═══ Text provided

Another CSF1R antibody, Amgen Inc.'s AMG 820, is in a phase I/II trial in combination with Keytruda in patients with advanced solid tumors.

Targeting CSF1R converts macrophages from an inhibitory pro-tumor to an inflammatory antitumor state. Jounce Therapeutics Inc., co-founded by Yervoy developer James Allison, presented data at AACR showing they were able to achieve the same inhibitory to stimulatory conversion with an antibody against the receptor TIM3. TIM3 is also expressed on T cells, but Jounce's antibody is specific to the form that is found on macrophages.

Dendritic cells

T cells get their antigens presented to them by dendritic cells, and the first successful cancer immunotherapy, Dendreon's Provenge (Sipuleucel-T), was a dendritic cell vaccine. So it is not surprising that dendritic cells, too, are direct targets of attempts to strengthen the antitumor immune response by several companies.

Dendritic cells (as well as tumor cells themselves) produce the enzyme indoleamine 2,3-dioxygenase (IDO), which metabolizes tryptophan to kynurenine. Kynurenine has a net inhibitory effect on killer T cells, and there are multiple IDO inhibitors in clinical trials.

At the conference, Newlink Genetics Inc. provided an update on a phase II trial of its IDO inhibitor, indoximod, which is being tested in combination with Yervoy, Keytruda or Opdivo in advanced-stage melanoma. Indoximod is also in phase II trials for multiple other solid tumors, including breast, prostate and pancreatic tumors.

Pfizer Inc. and Belgian biopharma firm Iteos Therapeutics Inc. presented preclinical data showing their IDO inhibitor, PF-06840003, reduced kynurenine levels by up to 80 percent in mouse models, and synergized with checkpoint inhibitors. Idera Pharmaceuticals Inc. also presented data showing synergy of IDO inhibition, in that case with TLR-9 agonist IMO-2125.

══════
═══ Data supplied

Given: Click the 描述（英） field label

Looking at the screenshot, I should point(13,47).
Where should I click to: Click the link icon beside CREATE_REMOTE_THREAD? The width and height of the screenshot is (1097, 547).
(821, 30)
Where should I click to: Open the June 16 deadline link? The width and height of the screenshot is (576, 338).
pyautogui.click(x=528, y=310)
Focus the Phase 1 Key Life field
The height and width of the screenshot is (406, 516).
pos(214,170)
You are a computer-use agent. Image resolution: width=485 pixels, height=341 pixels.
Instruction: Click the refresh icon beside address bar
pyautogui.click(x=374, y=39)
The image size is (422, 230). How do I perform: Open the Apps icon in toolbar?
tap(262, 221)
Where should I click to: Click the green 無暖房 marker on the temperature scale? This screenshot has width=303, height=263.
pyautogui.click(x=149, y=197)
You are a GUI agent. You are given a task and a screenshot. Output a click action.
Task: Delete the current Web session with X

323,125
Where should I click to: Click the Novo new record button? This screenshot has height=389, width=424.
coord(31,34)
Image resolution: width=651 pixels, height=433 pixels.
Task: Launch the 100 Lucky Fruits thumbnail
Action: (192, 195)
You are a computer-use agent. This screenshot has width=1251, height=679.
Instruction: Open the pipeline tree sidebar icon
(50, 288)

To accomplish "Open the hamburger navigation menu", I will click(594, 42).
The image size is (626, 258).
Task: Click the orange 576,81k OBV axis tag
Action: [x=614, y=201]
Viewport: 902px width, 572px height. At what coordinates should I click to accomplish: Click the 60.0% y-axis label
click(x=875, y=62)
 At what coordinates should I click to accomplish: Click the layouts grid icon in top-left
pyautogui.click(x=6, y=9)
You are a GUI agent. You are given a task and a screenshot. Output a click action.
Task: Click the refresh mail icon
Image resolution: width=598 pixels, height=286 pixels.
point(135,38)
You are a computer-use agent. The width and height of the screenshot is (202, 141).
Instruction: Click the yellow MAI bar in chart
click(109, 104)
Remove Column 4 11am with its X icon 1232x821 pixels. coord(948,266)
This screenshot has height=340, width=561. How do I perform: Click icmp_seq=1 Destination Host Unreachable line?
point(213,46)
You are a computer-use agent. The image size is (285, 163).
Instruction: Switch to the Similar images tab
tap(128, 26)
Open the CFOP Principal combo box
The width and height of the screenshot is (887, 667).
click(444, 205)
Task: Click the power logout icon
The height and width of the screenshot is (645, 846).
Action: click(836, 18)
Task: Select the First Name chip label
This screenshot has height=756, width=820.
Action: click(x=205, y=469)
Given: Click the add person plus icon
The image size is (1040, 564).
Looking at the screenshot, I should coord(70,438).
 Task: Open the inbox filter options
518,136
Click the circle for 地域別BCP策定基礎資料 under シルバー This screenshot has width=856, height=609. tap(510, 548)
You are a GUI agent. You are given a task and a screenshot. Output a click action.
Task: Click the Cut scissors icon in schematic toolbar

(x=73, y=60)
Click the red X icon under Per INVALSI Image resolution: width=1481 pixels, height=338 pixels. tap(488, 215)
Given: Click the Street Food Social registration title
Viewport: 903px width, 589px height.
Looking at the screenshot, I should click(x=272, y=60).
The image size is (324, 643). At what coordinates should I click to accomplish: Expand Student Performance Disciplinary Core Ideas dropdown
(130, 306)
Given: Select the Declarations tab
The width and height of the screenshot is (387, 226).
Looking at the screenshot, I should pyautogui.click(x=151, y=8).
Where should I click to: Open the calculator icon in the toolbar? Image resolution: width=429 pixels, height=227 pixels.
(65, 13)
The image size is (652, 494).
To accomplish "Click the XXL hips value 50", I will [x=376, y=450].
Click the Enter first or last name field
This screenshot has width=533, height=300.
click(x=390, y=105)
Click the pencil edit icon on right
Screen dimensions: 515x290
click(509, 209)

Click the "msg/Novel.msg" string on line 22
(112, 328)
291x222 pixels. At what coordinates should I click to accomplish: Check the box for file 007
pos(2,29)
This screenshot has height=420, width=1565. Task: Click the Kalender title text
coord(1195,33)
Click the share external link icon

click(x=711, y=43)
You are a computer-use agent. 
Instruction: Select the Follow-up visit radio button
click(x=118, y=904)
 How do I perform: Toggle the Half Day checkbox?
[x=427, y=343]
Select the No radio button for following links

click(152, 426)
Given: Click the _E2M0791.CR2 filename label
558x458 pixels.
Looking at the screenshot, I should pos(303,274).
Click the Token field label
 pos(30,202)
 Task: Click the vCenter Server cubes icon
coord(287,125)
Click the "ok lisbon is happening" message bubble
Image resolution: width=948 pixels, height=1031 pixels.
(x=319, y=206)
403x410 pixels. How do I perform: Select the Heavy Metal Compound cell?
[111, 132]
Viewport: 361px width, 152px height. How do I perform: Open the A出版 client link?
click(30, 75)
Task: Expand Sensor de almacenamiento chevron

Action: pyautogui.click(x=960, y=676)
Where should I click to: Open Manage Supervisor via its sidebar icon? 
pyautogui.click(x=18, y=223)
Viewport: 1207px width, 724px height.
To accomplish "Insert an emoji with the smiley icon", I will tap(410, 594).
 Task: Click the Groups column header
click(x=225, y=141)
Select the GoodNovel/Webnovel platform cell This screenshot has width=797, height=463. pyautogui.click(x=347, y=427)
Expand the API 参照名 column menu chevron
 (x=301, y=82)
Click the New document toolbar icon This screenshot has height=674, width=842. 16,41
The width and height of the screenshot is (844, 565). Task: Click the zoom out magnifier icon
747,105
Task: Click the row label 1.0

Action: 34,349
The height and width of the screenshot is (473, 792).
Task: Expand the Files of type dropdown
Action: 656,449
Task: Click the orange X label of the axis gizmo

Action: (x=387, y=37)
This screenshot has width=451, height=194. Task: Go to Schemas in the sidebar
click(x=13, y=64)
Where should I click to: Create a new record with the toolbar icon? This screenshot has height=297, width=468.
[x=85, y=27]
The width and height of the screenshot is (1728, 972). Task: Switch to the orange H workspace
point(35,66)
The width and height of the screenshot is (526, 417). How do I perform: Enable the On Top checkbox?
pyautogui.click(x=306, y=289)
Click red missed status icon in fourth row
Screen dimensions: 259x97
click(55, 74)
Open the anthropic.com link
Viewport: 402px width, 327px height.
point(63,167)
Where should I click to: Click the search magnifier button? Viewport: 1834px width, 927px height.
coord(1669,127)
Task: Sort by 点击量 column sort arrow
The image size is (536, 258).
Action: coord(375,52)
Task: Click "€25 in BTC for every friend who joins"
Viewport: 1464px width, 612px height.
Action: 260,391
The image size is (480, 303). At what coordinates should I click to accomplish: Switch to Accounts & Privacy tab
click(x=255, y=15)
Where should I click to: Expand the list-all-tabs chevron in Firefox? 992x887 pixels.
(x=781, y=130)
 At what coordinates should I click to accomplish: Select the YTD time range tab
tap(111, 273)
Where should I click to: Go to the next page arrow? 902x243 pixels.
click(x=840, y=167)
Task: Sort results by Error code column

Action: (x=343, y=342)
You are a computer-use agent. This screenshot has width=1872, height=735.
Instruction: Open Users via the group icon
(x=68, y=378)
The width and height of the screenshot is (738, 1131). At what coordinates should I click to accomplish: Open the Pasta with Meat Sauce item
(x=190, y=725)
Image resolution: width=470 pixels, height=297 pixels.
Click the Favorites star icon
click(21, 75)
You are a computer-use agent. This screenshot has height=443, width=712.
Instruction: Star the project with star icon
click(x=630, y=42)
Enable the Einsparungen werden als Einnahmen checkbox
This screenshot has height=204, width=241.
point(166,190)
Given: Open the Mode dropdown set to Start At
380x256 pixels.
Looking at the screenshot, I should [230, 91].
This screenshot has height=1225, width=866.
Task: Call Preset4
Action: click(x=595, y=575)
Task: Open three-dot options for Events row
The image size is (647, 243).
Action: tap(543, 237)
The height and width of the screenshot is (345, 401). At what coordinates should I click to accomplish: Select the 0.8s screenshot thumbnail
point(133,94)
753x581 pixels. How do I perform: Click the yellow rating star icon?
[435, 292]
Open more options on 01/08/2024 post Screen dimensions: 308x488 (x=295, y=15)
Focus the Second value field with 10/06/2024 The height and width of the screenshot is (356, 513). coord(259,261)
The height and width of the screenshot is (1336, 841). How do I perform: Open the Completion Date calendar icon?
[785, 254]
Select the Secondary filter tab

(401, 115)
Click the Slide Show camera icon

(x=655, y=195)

══════

— Aim of the exercise —
According to the text on cancer immunotherapy, by how much did PF-06840003 reduce kynurenine levels in mouse models?

— Completed exercise —
By up to 80 percent.